DESCRIPTION OF THE TASK: Leave the pictures out and write out exactly the lines from the top of the entries through the line containing "[Lire : Rénovation totale".

PROVIDED DATA:
---+---

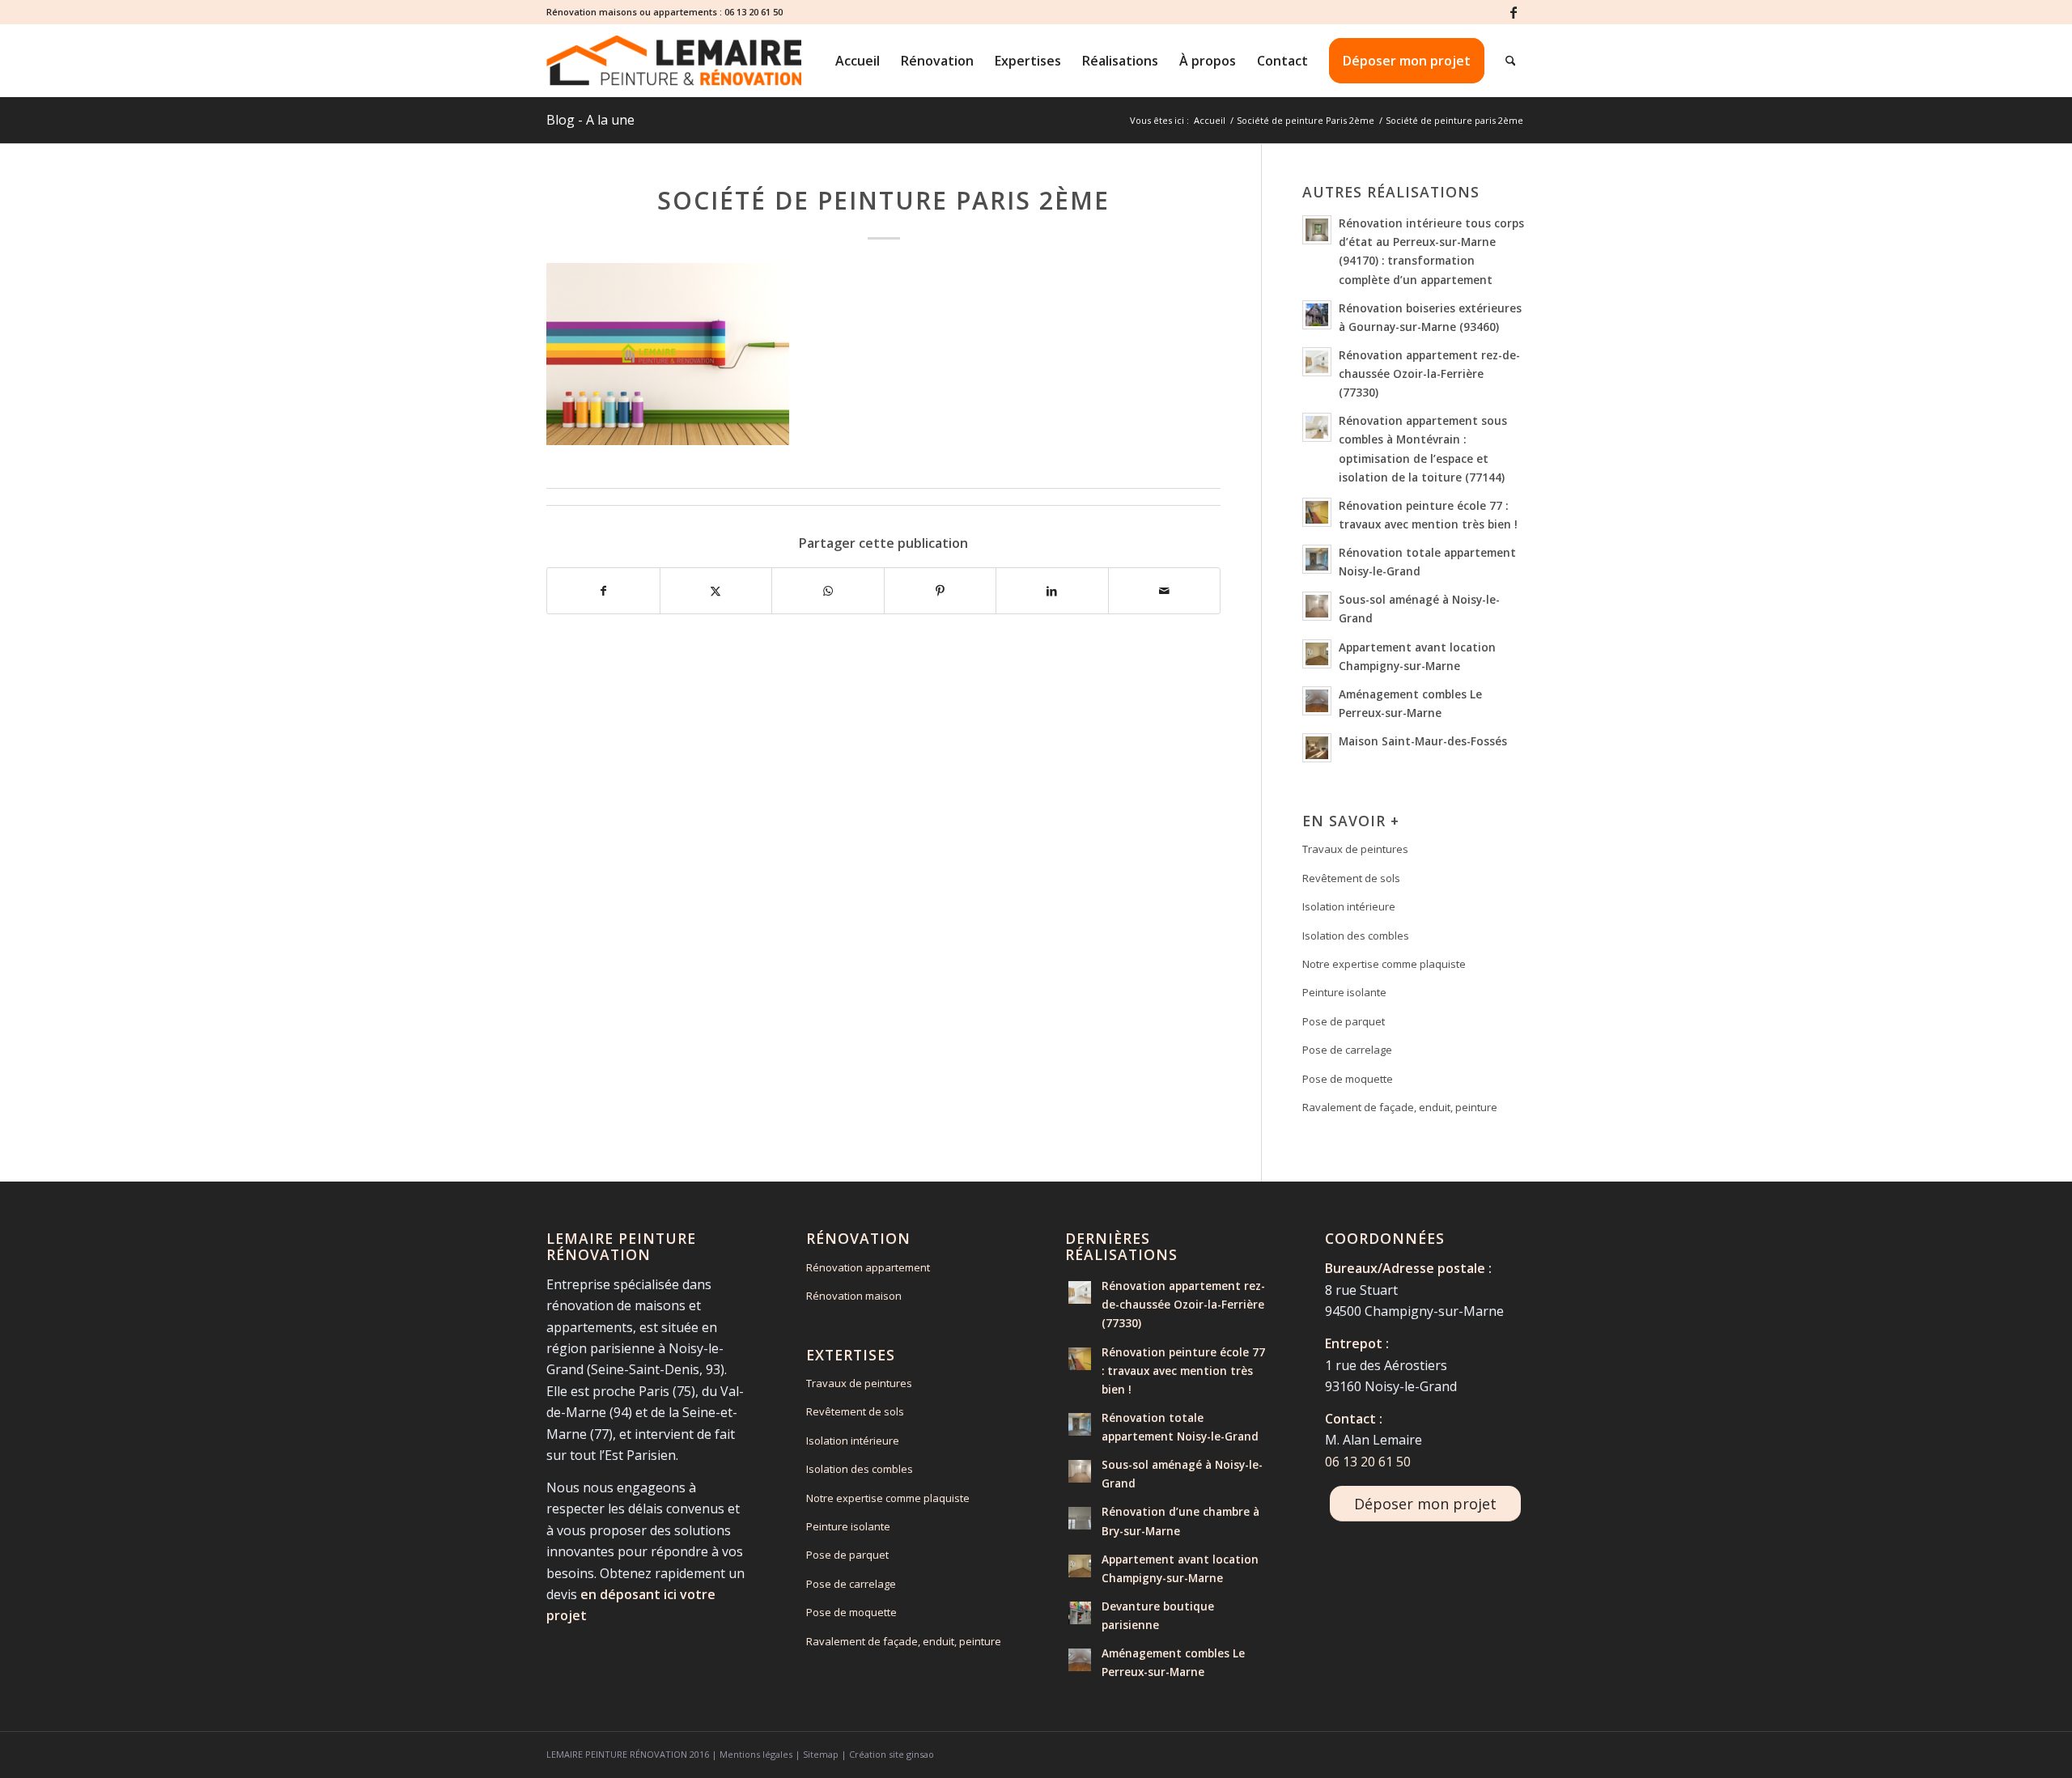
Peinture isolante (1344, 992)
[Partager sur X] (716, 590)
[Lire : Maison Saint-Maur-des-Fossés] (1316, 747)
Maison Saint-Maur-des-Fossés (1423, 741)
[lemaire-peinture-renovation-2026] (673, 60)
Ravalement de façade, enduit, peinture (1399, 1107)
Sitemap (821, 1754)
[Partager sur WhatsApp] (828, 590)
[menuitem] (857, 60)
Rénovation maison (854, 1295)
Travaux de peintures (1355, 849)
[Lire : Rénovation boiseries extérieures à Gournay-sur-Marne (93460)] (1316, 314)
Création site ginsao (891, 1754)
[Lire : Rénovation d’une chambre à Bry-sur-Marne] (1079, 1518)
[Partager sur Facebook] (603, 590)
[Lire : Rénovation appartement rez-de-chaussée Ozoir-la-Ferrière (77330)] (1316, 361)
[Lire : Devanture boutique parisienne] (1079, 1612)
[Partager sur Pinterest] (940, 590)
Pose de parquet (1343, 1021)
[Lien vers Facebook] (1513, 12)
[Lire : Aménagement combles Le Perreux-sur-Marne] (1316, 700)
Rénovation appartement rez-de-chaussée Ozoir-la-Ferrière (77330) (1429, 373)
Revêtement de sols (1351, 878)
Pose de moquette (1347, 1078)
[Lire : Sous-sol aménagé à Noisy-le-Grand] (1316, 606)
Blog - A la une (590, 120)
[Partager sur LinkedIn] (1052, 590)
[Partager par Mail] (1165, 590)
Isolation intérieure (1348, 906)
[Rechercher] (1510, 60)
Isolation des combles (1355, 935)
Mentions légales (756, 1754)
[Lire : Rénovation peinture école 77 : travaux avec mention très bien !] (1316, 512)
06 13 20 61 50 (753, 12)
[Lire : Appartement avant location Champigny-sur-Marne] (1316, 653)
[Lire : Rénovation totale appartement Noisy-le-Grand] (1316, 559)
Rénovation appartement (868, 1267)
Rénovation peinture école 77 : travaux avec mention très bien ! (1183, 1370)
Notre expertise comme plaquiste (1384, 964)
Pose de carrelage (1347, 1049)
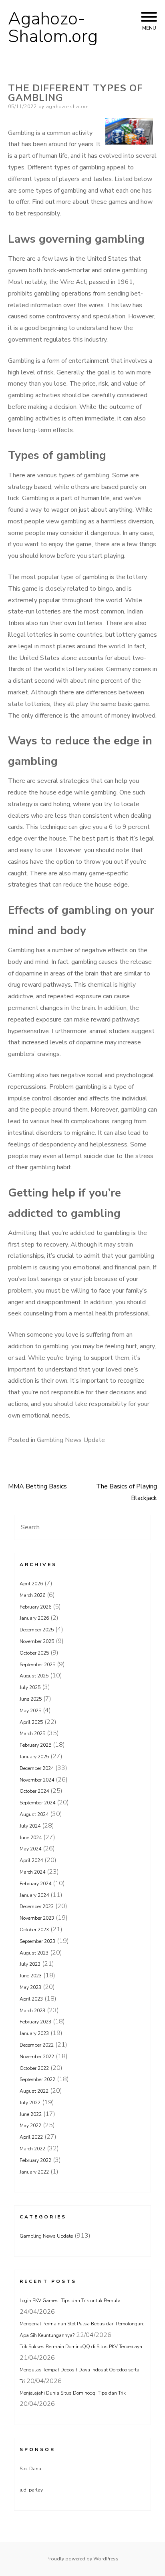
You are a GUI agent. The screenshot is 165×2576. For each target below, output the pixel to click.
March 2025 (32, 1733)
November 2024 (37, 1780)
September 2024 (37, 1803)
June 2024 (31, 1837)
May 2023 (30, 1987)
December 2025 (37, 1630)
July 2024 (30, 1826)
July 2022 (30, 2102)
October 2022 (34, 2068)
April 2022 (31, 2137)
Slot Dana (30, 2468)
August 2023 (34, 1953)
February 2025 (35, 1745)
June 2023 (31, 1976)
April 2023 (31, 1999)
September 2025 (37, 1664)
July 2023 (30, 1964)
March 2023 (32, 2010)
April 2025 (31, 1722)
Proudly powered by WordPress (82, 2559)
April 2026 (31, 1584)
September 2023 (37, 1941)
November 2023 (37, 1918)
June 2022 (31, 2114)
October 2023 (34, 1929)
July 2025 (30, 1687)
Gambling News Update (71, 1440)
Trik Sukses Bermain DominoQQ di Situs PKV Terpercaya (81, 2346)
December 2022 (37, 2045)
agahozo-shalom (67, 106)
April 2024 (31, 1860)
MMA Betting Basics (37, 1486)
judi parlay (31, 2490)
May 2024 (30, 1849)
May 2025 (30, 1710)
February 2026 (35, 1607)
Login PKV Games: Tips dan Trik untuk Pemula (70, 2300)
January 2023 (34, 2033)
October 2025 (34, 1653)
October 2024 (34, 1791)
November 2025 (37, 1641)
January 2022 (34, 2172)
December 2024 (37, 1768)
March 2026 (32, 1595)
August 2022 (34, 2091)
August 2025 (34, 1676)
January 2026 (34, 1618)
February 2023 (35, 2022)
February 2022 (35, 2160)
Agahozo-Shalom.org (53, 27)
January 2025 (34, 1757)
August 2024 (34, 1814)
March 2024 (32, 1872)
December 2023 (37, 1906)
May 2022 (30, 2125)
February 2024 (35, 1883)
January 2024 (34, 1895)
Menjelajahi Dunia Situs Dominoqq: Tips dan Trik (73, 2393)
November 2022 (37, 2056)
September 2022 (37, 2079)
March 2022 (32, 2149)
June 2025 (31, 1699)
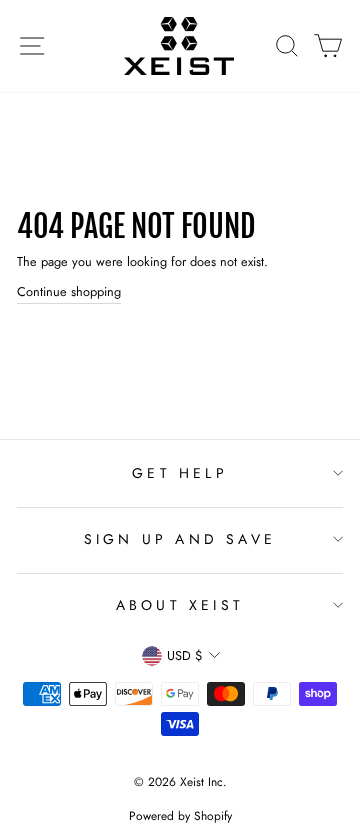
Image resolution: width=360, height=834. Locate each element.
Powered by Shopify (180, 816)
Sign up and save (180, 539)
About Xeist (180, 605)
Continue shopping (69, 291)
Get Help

---+---

TASK SOLUTION:
Peinture isolante (1344, 992)
[Partager sur X] (716, 590)
[Lire : Maison Saint-Maur-des-Fossés] (1316, 747)
Maison Saint-Maur-des-Fossés (1423, 741)
[lemaire-peinture-renovation-2026] (673, 60)
Ravalement de façade, enduit, peinture (1399, 1107)
Sitemap (821, 1754)
[Partager sur WhatsApp] (828, 590)
[menuitem] (857, 60)
Rénovation maison (854, 1295)
Travaux de peintures (1355, 849)
[Lire : Rénovation boiseries extérieures à Gournay-sur-Marne (93460)] (1316, 314)
Création site ginsao (891, 1754)
[Lire : Rénovation d’une chambre à Bry-sur-Marne] (1079, 1518)
[Partager sur Facebook] (603, 590)
[Lire : Rénovation appartement rez-de-chaussée Ozoir-la-Ferrière (77330)] (1316, 361)
[Lire : Devanture boutique parisienne] (1079, 1612)
[Partager sur Pinterest] (940, 590)
Pose de parquet (1343, 1021)
[Lien vers Facebook] (1513, 12)
[Lire : Aménagement combles Le Perreux-sur-Marne] (1316, 700)
Rénovation appartement rez-de-chaussée Ozoir-la-Ferrière (77330) (1429, 373)
Revêtement de sols (1351, 878)
Pose de moquette (1347, 1078)
[Lire : Sous-sol aménagé à Noisy-le-Grand] (1316, 606)
Blog - A la une (590, 120)
[Partager sur LinkedIn] (1052, 590)
[Partager par Mail] (1165, 590)
Isolation intérieure (1348, 906)
[Rechercher] (1510, 60)
Isolation des combles (1355, 935)
Mentions légales (756, 1754)
[Lire : Rénovation peinture école 77 : travaux avec mention très bien !] (1316, 512)
06 13 20 61 50 (753, 12)
[Lire : Appartement avant location Champigny-sur-Marne] (1316, 653)
[Lire : Rénovation totale appartement Noisy-le-Grand] (1316, 559)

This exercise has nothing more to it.